Great analogy Jason -and Until oil ‘s over supply dissapates,it will see the $30’s-and def take whatever profits in equities you can on a daily (even intra-day) basis as the ‘RollerCoaster’ continues…..Well here on the Gold coast it’s Sunny skies and white sandy beaches away from the computor-well in 7 hrs when daylight breaks, that is ! : )
Started nibbling on oils with 20 % positions. Oil down 10 % i’ll add next 20. If it goes up
in time i’ll add also. I’m sticking with quality with decent div. I’ll spread it around, intgrated–services–maint.–etc. Long term i am comfortable with this, actually i think it’s a heck of an
opportunity down here.
I’ve actually been thinking the best opportunity to make money the next 5 years will be buying oil stocks when oil actually bottoms. There will be some huge winners.

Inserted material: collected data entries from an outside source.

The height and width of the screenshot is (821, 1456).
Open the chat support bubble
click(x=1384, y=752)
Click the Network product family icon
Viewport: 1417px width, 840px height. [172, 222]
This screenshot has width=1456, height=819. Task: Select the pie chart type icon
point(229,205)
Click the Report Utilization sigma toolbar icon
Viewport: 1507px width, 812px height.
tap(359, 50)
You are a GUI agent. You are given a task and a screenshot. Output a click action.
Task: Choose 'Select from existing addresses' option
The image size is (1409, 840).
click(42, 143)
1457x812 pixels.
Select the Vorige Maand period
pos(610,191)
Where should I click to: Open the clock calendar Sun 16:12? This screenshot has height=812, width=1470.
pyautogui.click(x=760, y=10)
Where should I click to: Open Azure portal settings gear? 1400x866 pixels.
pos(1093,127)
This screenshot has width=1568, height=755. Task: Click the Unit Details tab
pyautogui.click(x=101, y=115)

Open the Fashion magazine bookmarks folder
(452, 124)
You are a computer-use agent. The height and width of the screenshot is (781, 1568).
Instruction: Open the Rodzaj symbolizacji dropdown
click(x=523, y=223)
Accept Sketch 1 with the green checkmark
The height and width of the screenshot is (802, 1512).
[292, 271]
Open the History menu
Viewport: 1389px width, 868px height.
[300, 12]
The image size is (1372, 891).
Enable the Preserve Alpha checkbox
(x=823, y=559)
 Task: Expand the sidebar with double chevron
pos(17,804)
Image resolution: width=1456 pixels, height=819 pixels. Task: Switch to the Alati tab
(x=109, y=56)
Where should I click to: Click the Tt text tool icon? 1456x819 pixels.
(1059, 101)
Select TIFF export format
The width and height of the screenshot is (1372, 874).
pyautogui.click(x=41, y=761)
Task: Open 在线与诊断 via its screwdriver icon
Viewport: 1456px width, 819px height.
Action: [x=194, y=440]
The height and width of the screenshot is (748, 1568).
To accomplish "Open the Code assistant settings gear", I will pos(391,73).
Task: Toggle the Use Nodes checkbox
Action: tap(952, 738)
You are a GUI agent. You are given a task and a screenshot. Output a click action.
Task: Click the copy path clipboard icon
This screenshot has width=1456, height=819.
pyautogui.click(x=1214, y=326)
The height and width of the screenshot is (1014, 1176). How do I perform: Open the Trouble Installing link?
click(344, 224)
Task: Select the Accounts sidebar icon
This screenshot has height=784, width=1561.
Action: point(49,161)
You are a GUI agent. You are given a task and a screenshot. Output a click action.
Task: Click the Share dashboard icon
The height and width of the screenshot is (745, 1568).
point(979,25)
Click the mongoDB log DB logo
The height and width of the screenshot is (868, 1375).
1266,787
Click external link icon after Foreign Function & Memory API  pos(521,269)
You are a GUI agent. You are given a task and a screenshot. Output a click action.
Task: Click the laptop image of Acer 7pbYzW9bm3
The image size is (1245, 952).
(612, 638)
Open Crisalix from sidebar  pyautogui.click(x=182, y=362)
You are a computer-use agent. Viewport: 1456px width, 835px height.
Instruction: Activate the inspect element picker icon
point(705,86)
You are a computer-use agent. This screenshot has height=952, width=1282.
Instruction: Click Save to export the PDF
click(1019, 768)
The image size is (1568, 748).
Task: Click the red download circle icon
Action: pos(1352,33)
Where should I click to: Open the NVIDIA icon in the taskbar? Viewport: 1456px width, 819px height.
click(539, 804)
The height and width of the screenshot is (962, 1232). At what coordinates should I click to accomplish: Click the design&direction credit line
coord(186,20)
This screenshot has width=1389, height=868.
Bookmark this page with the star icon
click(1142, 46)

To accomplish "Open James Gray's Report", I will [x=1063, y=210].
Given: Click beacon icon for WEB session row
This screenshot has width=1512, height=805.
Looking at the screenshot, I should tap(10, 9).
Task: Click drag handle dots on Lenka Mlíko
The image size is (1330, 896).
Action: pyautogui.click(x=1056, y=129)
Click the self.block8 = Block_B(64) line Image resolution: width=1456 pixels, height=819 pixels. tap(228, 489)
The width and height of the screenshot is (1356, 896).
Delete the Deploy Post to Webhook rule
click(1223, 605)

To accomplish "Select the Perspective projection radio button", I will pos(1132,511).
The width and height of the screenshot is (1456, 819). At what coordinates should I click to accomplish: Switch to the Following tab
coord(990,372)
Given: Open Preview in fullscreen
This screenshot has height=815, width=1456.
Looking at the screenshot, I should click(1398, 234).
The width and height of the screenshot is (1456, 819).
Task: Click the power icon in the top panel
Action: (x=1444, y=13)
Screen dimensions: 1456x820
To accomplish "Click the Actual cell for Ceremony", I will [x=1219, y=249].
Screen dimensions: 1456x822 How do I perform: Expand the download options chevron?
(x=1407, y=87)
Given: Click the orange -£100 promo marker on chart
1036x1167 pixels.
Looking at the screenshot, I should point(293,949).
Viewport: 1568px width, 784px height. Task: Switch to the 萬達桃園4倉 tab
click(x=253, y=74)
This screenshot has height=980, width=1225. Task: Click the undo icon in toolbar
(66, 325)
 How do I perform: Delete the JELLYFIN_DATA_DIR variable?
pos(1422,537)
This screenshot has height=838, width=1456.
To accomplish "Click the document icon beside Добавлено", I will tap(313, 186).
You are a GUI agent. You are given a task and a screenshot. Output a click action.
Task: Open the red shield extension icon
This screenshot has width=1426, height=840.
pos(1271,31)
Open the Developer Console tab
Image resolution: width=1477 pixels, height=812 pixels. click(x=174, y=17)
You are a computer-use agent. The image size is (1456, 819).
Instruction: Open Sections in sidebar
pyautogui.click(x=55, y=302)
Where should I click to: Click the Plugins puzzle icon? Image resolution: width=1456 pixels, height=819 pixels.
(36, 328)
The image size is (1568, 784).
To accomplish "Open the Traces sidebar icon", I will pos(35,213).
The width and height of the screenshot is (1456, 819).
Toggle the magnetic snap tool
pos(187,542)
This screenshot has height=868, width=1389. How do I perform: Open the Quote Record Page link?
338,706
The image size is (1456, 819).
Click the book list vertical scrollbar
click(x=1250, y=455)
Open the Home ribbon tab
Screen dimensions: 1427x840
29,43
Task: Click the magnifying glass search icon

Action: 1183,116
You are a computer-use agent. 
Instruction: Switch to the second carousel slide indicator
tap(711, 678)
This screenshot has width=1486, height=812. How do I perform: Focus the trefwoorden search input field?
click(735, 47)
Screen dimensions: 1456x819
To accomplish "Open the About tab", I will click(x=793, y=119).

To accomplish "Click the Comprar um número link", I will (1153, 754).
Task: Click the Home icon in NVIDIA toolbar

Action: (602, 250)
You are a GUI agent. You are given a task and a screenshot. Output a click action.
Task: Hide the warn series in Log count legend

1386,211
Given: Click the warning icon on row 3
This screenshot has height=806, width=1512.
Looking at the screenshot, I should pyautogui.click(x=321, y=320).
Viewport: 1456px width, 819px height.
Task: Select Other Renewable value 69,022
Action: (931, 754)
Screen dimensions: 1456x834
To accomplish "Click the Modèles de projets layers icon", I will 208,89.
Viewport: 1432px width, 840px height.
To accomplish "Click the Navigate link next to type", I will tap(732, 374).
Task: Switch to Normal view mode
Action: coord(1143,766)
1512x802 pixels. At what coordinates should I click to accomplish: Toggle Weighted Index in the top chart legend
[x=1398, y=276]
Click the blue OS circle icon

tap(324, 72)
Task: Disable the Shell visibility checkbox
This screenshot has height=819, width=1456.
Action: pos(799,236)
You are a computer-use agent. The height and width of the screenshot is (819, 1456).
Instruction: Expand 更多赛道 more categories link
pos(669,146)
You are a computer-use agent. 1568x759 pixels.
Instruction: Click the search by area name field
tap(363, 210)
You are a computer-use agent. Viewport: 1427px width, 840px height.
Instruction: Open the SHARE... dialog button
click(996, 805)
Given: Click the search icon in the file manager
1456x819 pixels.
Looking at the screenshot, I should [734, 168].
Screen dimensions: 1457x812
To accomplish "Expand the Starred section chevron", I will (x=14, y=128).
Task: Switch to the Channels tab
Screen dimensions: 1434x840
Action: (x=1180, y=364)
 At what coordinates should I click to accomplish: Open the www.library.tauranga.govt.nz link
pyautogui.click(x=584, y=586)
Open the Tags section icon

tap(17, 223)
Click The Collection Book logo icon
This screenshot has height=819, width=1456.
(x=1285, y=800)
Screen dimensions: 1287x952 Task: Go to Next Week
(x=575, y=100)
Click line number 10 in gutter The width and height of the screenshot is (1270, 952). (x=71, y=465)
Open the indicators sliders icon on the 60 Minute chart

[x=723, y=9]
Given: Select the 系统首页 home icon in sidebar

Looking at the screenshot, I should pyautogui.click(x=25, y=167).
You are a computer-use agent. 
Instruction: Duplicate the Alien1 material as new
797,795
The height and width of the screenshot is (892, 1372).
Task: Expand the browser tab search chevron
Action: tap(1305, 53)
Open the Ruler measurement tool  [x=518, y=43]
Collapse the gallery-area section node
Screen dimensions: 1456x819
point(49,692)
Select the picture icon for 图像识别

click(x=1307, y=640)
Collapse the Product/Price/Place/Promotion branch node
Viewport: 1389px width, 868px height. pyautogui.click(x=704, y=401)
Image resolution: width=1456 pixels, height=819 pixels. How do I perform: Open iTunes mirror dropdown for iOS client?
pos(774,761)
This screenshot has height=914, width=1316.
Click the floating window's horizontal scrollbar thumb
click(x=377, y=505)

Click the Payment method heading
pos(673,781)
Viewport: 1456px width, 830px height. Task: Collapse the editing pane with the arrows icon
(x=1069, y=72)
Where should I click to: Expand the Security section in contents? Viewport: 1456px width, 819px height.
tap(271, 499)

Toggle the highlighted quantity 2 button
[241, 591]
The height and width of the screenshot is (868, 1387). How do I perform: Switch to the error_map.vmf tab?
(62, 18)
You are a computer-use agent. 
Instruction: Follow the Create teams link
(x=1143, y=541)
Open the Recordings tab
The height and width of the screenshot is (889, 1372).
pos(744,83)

The question is where is the bottom?
when this wave 5 finishes with new lows to complete larger wave 1
then we will have a wave 2 up corrective upward churn
then as europe goes bust one country after the next and a liquidity crunch we will have massive wave 3 down
then corrective 4 up into jan 16 and japan goes bankrupt that will take all 2016
2017 usa goes bankrupt
you aint seen nothin yet
nice….im flat lookin for the test of the extremes
wave 2 of 5 down is tracing out a sideways snake
its name is sidewindeer
if spx can get to my birthday 1945 then it is allowed to develop excentricities
I am on the other side from Jason.
Some time in the next couple of week we’ll start a legit rally that lasts for a couple months.
This market has gotten extremely dull today. We will need a couple of days to see if it is rally time.
Never short a dull market.
We’ll see. I posted a video today highlighting what I’m looking for to confirm a rally has legs.